When one of the joint owners dies, the surviving owners will automatically inherit the property interest of the deceased owner. Property that is held in joint tenancy is not required to go through probate proceedings when a joint owner dies. The title belonging to the deceased is simply transferred by executing and recording an “affidavit of survivorship.”
Joint Tenancy in Los Angeles: Issues to Consider
Joint tenancy results in multiple decision makers.
If you choose to include your child as a joint tenant, for example, of your home, you no longer own that property alone. That means, you no longer have the sole right or authority to make decisions about the home. If you decide to sell or mortgage the home, you must now obtain the consent of your child before you can do so. All owners of property owned in joint tenancy are required to sign any mortgage or deed for the property. Your child would also be entitled to weigh in on decisions to repair the home or make improvements.

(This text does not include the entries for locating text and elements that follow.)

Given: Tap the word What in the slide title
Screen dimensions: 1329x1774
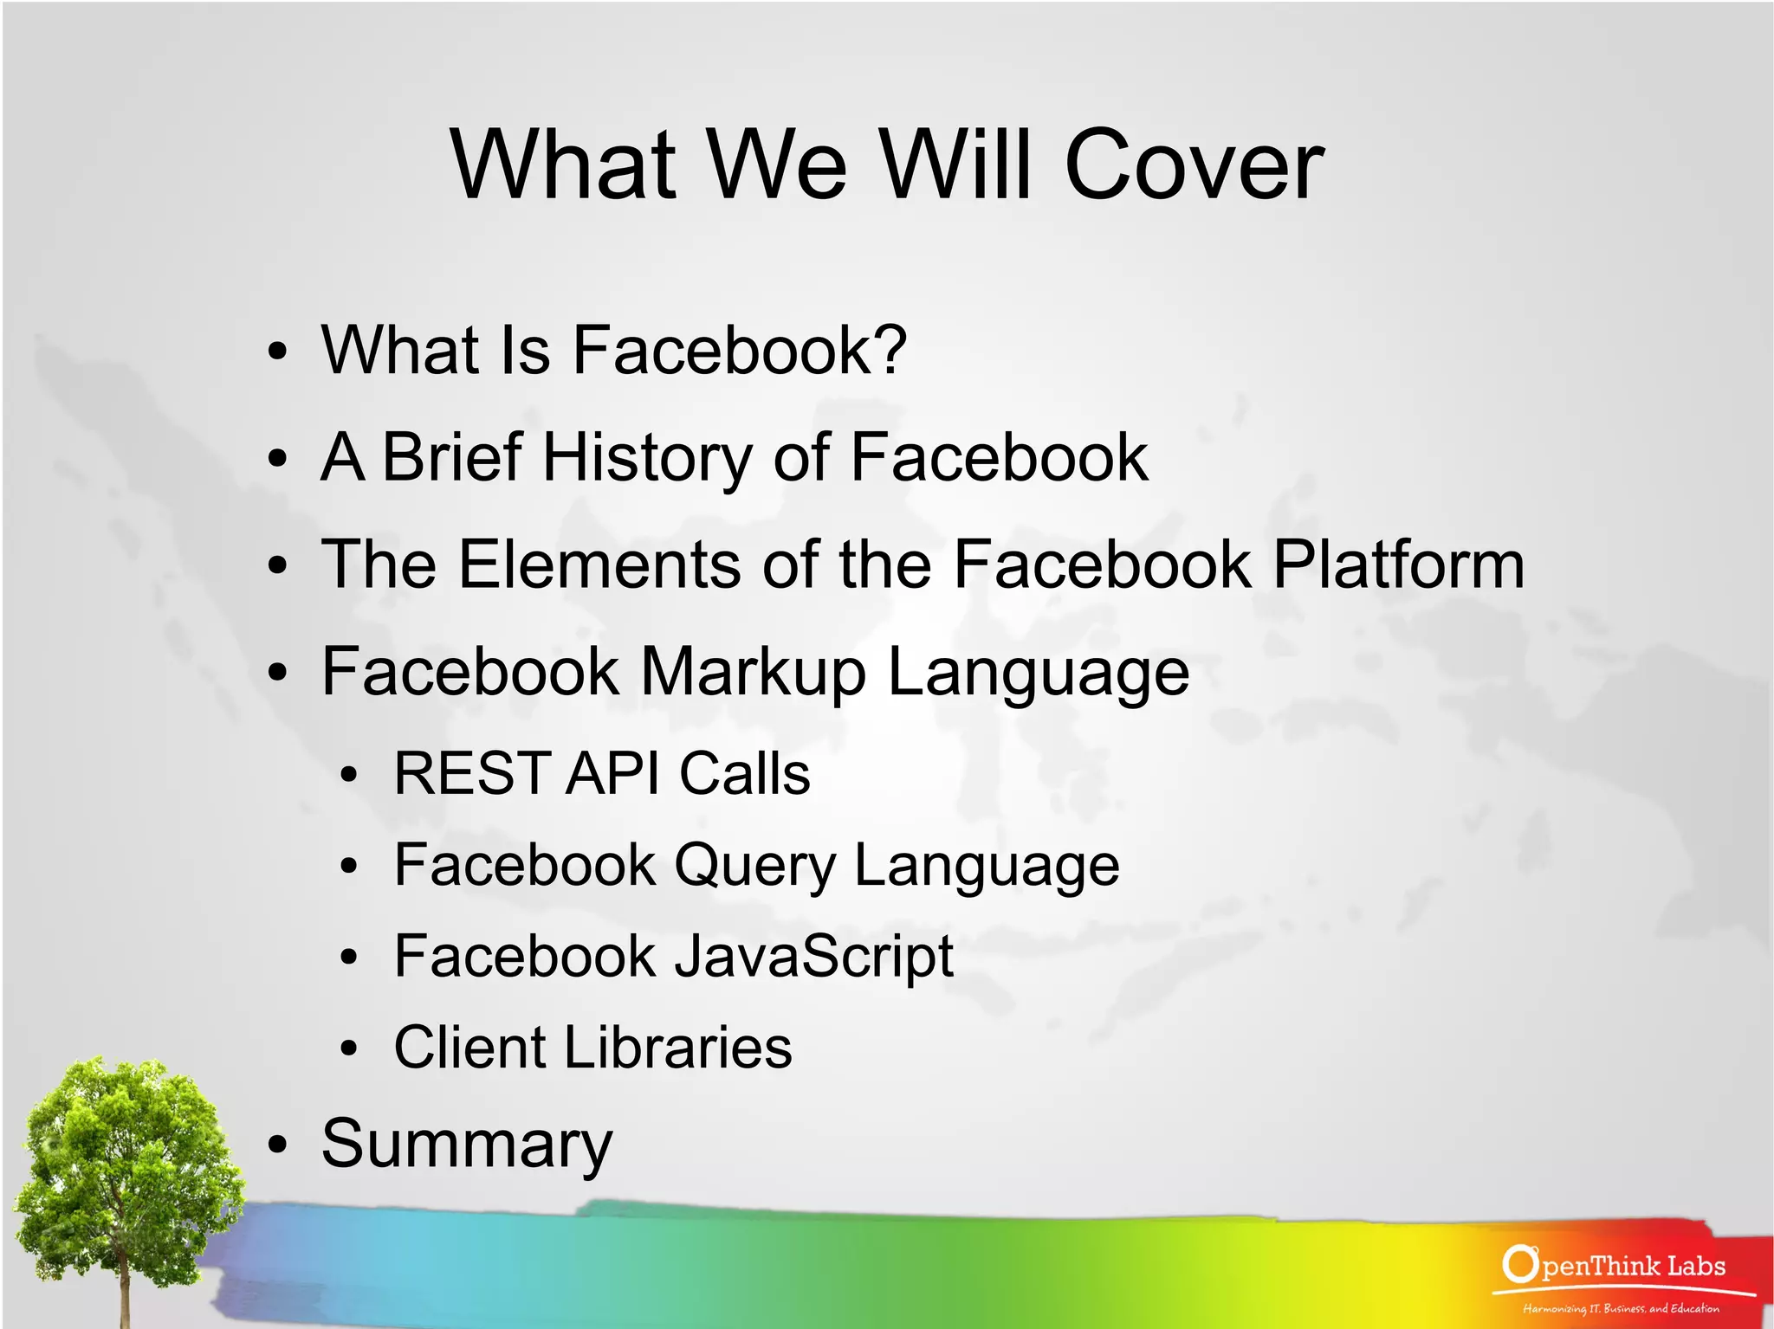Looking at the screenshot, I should coord(563,165).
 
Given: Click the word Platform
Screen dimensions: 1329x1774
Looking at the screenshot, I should coord(1398,565).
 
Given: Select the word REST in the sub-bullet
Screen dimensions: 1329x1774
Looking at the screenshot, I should coord(472,772).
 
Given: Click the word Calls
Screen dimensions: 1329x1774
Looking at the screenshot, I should coord(744,772).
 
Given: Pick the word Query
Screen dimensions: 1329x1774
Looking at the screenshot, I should coord(754,866).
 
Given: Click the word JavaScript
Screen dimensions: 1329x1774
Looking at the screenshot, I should coord(813,958).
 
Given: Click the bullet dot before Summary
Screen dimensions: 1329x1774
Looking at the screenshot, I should coord(277,1145).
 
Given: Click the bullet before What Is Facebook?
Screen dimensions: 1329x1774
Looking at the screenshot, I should coord(277,352).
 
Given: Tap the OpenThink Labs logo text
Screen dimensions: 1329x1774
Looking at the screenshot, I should coord(1615,1265).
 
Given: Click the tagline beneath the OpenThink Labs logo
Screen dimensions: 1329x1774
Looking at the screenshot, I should coord(1621,1309).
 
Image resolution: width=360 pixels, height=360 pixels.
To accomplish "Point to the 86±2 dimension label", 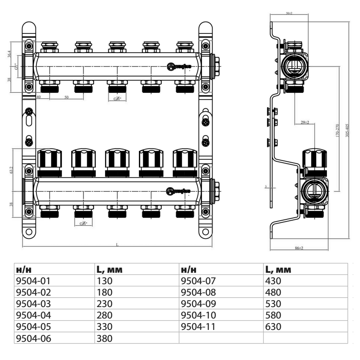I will tap(299, 248).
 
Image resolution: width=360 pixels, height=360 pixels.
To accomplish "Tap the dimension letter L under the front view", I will tap(117, 244).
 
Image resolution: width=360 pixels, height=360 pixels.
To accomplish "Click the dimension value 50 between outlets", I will tap(66, 97).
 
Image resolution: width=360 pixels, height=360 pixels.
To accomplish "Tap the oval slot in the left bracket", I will tap(29, 120).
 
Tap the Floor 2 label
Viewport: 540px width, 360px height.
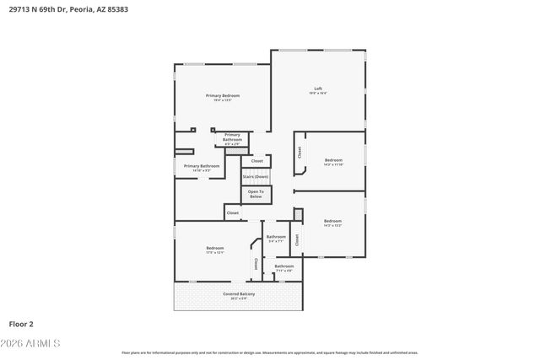coord(21,323)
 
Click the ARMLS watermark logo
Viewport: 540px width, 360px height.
coord(32,344)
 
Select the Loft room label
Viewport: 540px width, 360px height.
coord(318,89)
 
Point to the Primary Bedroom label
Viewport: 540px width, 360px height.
coord(223,95)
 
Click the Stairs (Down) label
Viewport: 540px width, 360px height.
coord(256,176)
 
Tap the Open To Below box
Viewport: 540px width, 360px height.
coord(256,195)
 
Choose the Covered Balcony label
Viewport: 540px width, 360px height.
coord(239,293)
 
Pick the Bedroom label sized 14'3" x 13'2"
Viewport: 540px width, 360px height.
coord(333,222)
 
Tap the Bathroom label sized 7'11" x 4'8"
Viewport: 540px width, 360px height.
coord(284,266)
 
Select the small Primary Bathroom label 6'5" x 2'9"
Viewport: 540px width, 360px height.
coord(232,137)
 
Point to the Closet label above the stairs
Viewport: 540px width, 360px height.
coord(256,160)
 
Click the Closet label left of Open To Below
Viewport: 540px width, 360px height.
coord(232,212)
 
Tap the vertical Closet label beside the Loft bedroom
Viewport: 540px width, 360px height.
coord(299,153)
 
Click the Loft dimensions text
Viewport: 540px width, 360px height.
coord(318,94)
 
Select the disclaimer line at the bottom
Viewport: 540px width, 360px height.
coord(269,352)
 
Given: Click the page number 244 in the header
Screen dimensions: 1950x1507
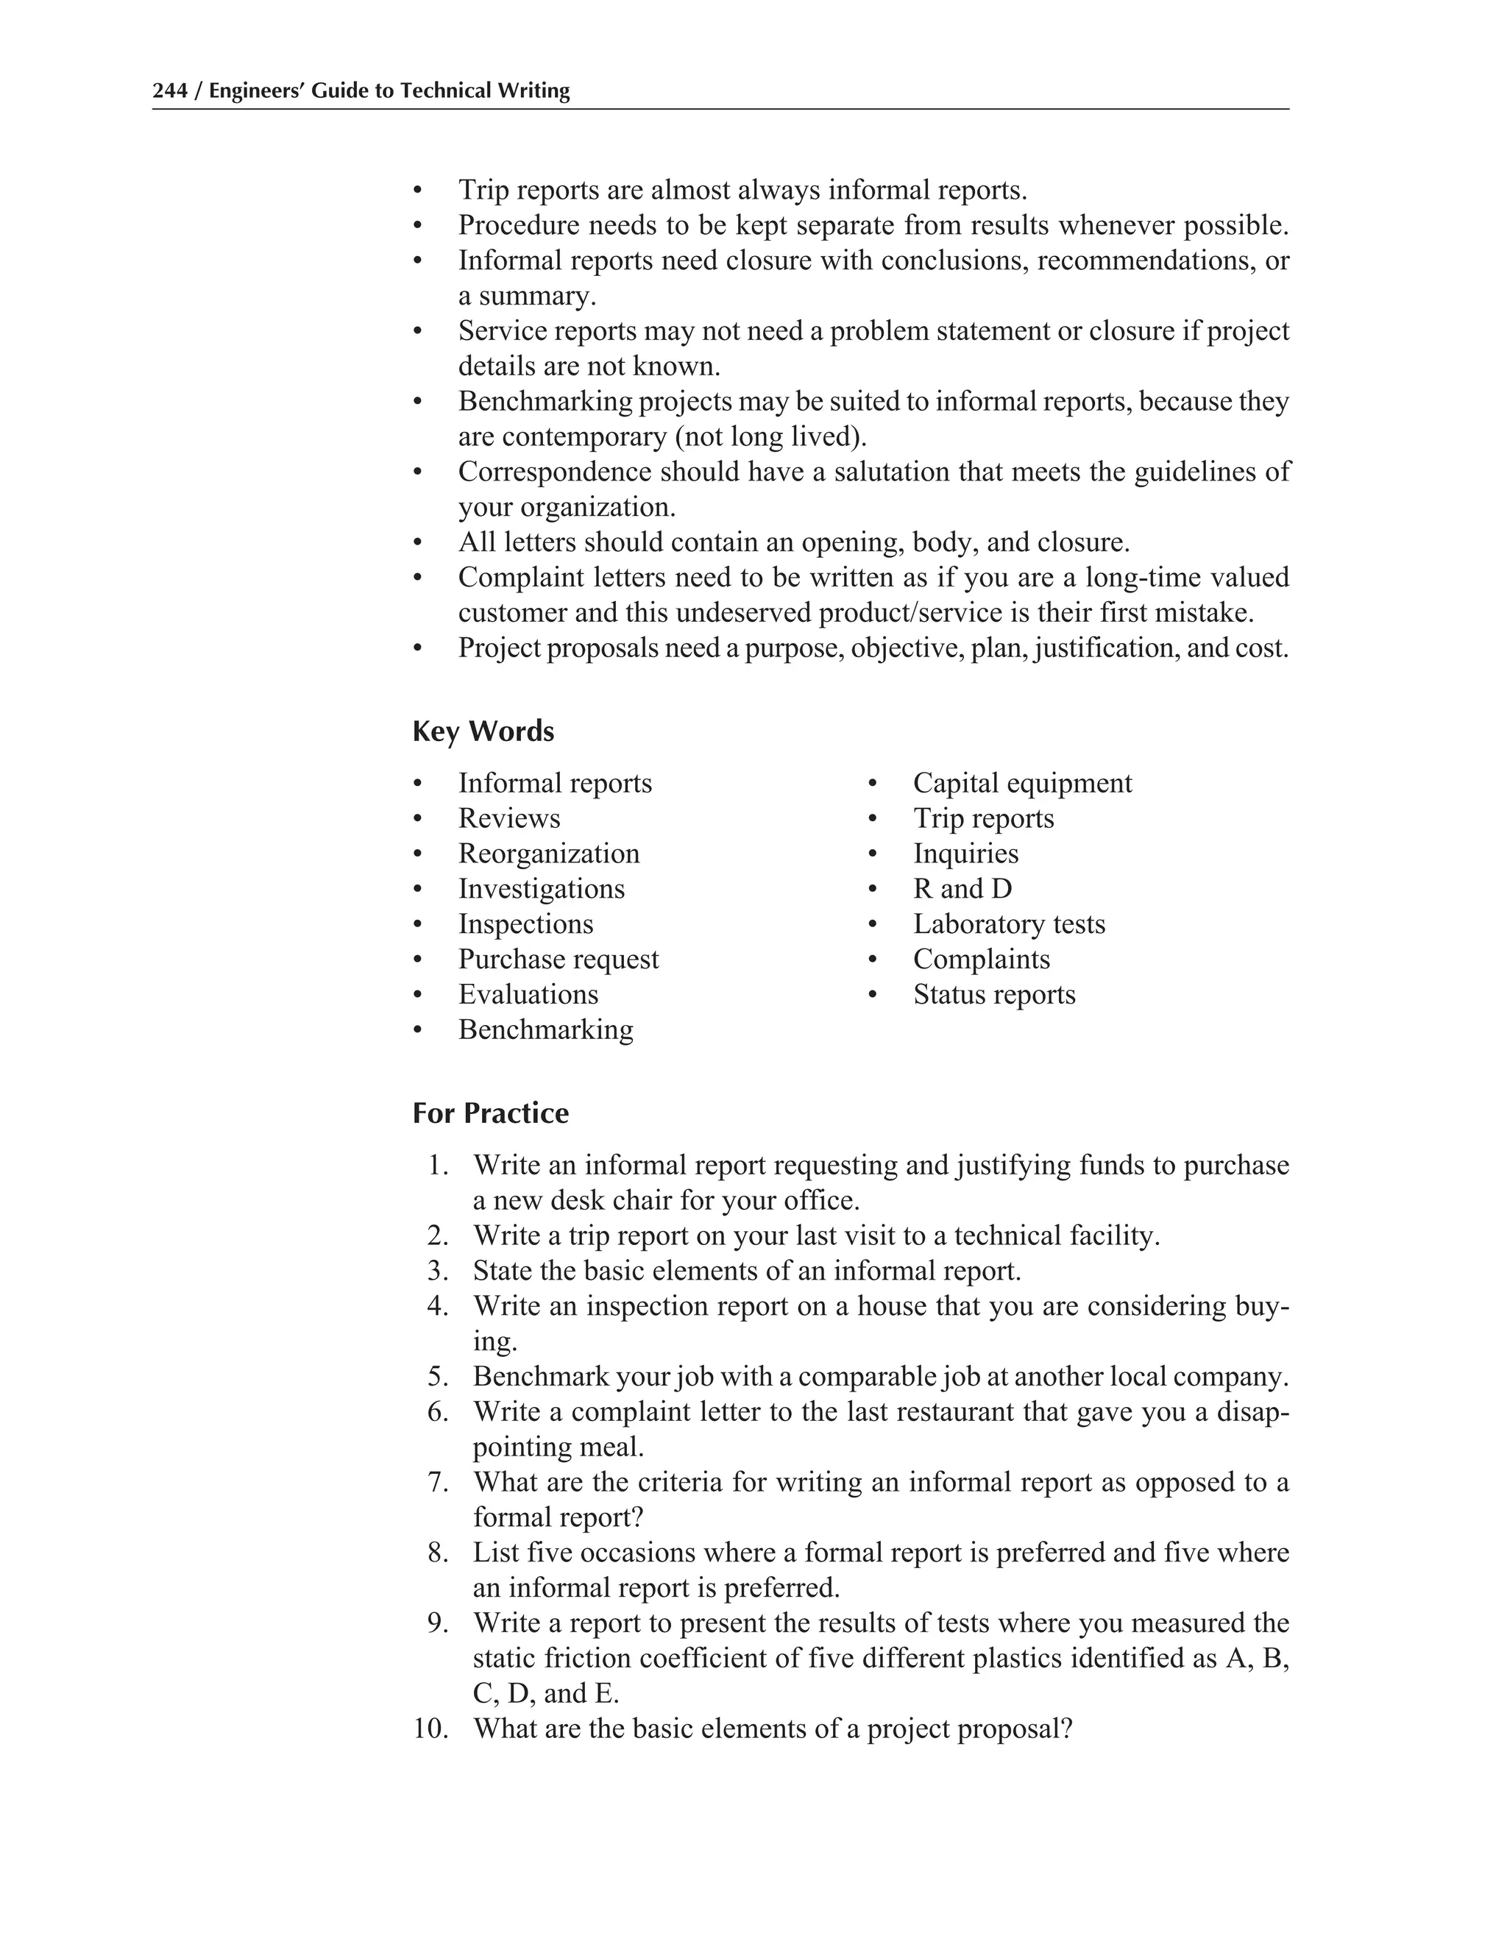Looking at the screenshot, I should [169, 91].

Your child would also become equally obligated to pay for expenses relating to the property. When there are multiple owners and decision makers, they may not always agree on the repairs that need to be made or whether the cost for those expenses is reasonable. These are all issues that should be considered before deciding to add a joint tenant.
No control over the joint tenant’s share.
Just as the joint tenant has a right to make decisions about the property as a whole, he or she also has the right to sell or transfer their own interest in the property at any time, to anyone they choose. For instance, if your child begins experiencing financial difficulty, he or she may sell his share of the property to pay debts. More importantly, problems will arise if a joint tenant files bankruptcy and the property is not that tenant’s homestead. The property would not be exempt from the joint tenant’s creditors. This situation would have a significant impact on the ownership rights of the other joint tenants.
In light of some of the consequences of joint tenancy ownership, it is a good idea to discuss alternative estate planning tools with an estate planning attorney. An attorney can discuss various options and determine the estate planning tools that are best for your specific situation.